Problem requirements:
Could you retype the whole listing word for word and drop the images?

- - -

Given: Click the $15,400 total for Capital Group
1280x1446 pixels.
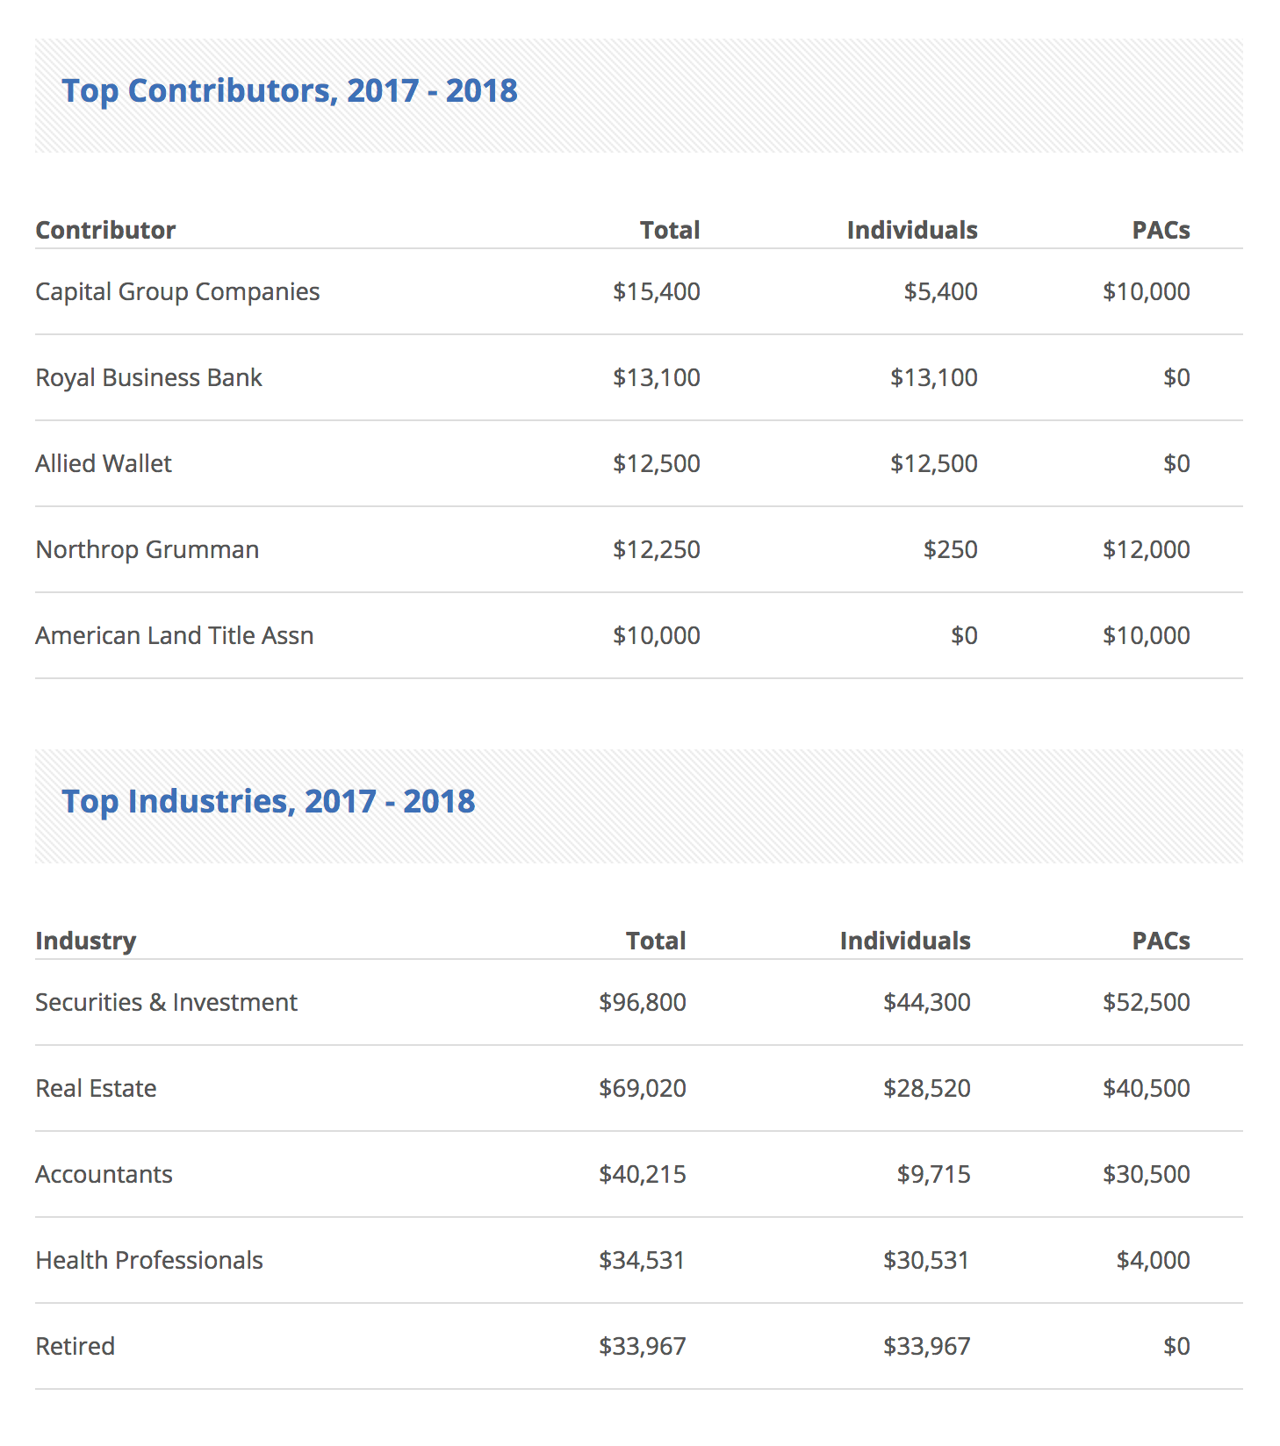Looking at the screenshot, I should point(657,292).
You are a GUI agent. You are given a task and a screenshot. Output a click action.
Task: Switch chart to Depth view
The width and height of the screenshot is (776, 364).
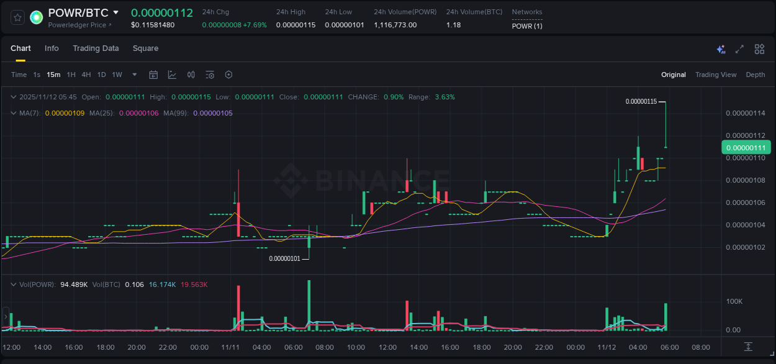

- - -

Your solution:
Given: Click the $15,400 total for Capital Group
1280x1446 pixels.
Looking at the screenshot, I should point(657,292).
You are a GUI agent. You are given a task and a screenshot. Output a click action.
Task: Switch chart to Depth view
The width and height of the screenshot is (776, 364).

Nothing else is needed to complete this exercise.